* [RECORDS SHOWN]

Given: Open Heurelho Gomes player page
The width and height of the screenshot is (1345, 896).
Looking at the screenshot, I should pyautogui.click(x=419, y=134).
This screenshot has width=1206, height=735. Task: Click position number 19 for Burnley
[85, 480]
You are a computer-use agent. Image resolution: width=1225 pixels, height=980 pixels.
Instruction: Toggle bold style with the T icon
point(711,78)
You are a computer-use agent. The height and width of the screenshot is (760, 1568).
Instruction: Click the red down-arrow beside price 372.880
--
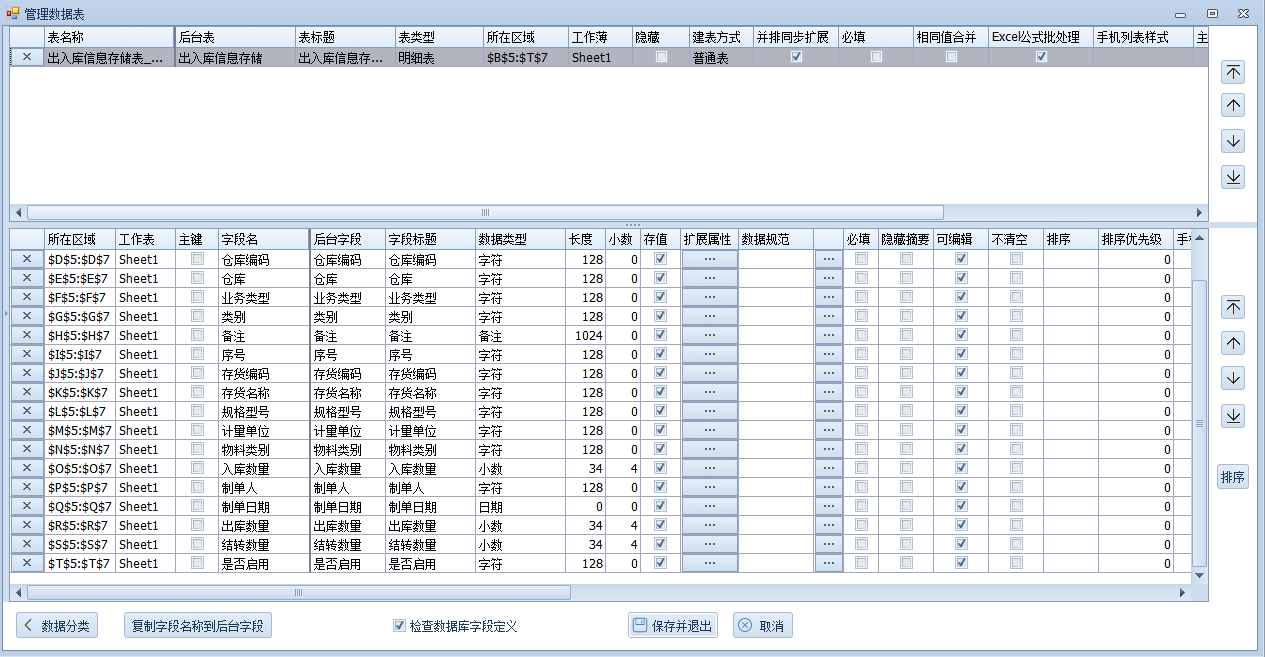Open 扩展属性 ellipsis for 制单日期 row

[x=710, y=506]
==
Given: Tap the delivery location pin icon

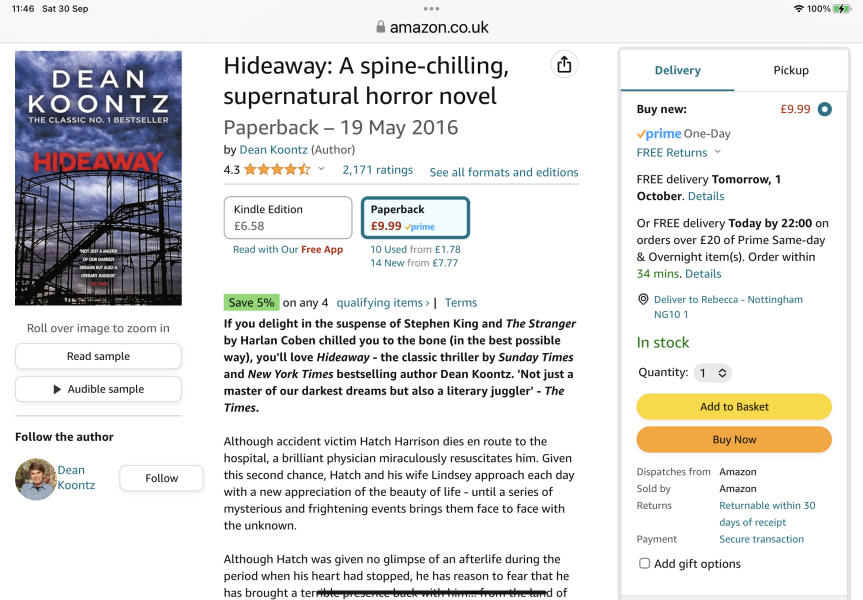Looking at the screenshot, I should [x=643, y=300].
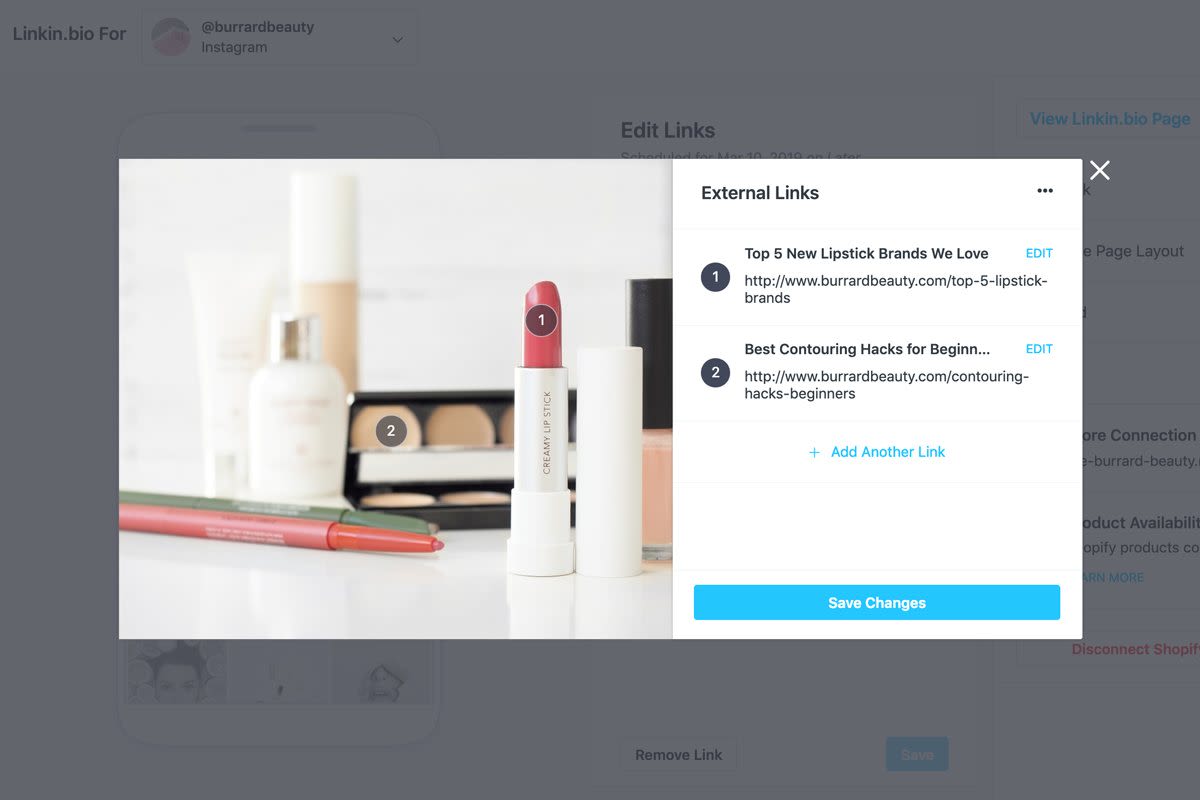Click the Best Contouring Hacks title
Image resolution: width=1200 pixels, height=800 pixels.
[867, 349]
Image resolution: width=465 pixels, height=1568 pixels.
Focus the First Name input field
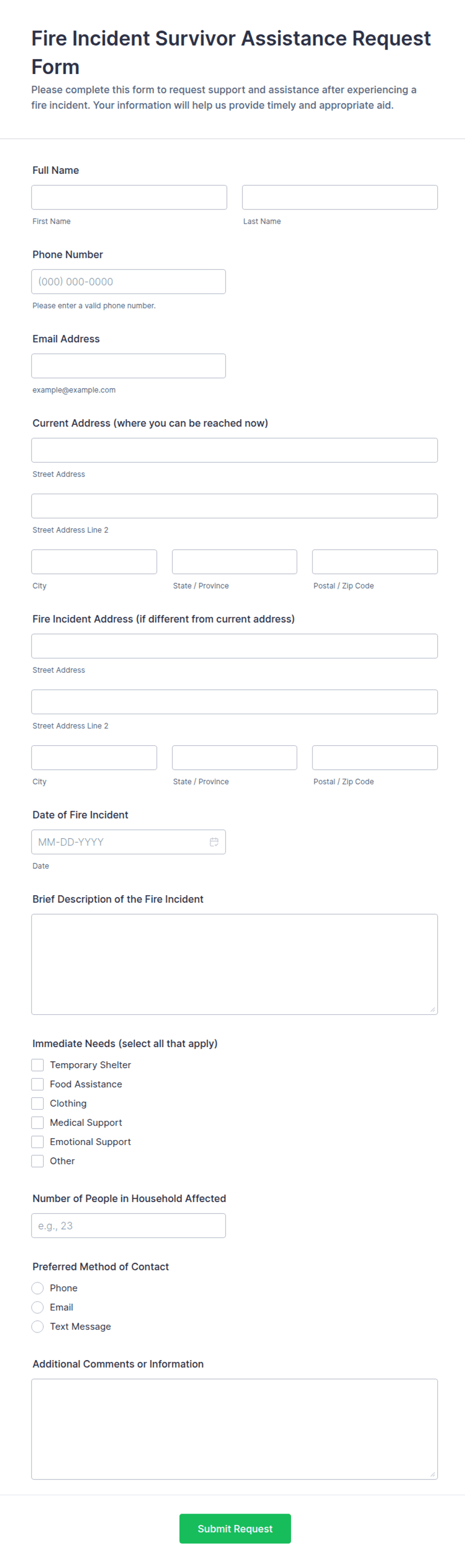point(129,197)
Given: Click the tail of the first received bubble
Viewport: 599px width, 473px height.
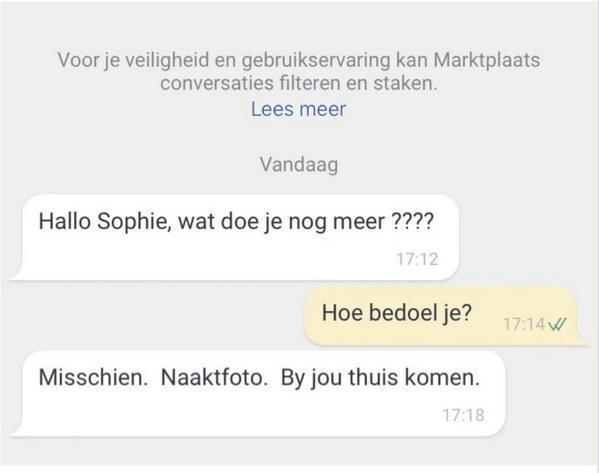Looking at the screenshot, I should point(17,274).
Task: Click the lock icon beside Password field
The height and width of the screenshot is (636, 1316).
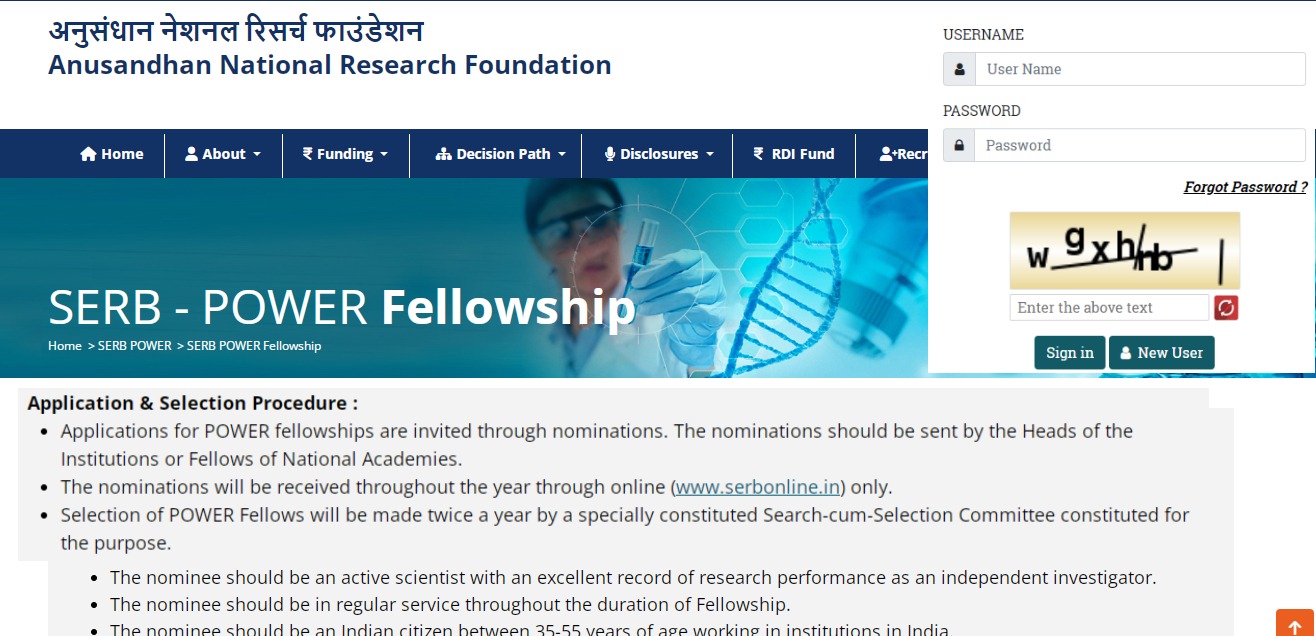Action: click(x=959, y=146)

* [WHAT THE TASK REQUIRES] In the listing above, find the line with "Given: Open Heurelho Gomes player page" and the line with "Instruction: Click the", then print exactly those lines and every line between them.

* [EXERCISE OUTPUT]
Given: Open Heurelho Gomes player page
The width and height of the screenshot is (1345, 896).
Looking at the screenshot, I should pyautogui.click(x=419, y=134).
This screenshot has width=1206, height=735. Task: Click position number 19 for Burnley
[85, 480]
You are a computer-use agent. Image resolution: width=1225 pixels, height=980 pixels.
Instruction: Toggle bold style with the T icon
point(711,78)
You are a computer-use agent. The height and width of the screenshot is (760, 1568).
Instruction: Click the red down-arrow beside price 372.880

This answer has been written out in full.